The European Union has signed a EUR39.25 million (USD52.66 million) financing agreement for a health policy support programme in Vietnam.

Many hospitals suffering from severe overcrowding
The agreement was clinched on December 6 in the Belgian capital of Brussels between Vietnamese Minister of Finance Vuong Dinh Hue and Dirk Meganck, Director for Asia, EuropeAid Development and Cooperation Directorate General, acting on behalf of the European Commission.
The funding aims at supporting Vietnam's efforts to improve access to public health services and to increase the quality of service delivery, especially to the poor and most vulnerable, through a more effective, efficient and equitable health system.
With its specific focus on the implementation of Vietnam’s five-year health plan ranging from 2011- 2015, the programme is expected to help improve the nation’s health policy and support the sector's reform.
The programme intends to contribute to strengthening the stewardship and regulatory functions of the Ministry of Health and promote more equitable and efficient health financing.

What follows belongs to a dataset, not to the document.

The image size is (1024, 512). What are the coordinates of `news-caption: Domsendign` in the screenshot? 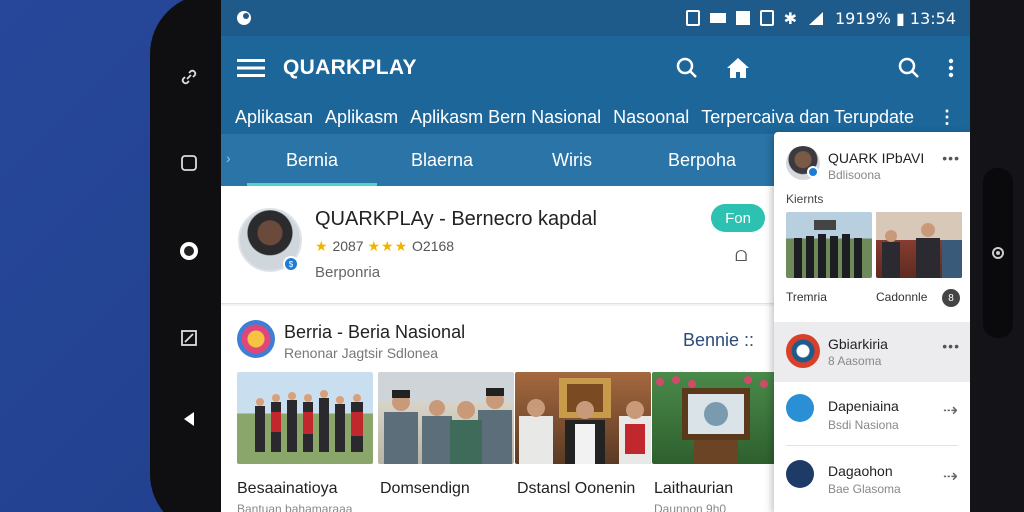 It's located at (425, 489).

It will also help respond better to increasing demands of health promotion, prevention and care, in addition to improving access to pharmaceuticals, supply of vaccines and other technologies.
Hospital overcrowding
Hospitals across the country are currently suffering from severe overcrowding, with four to five patients in several facilities being forced to share a sickbed.
Health Minister Nguyen Thi Kim Tien recently admitted she had been shocked by the over-crowding at several Ho Chi Minh City hospitals during a recent inspection.
With limited land and rocketing population numbers, hospitals are buckling under the pressure. New hospitals continue to face site clearance problems, affecting their construction. Measures such as sending experienced doctors to local hospitals and the implementation of family doctors at a local level have not proved sufficiently effective to relieve the pressure on key national hospitals.
The minister acknowledged that medical check-up regulations were not strict enough, which meant patients often skipped visiting local hospitals and instead went directly to major hospitals compounding the problem.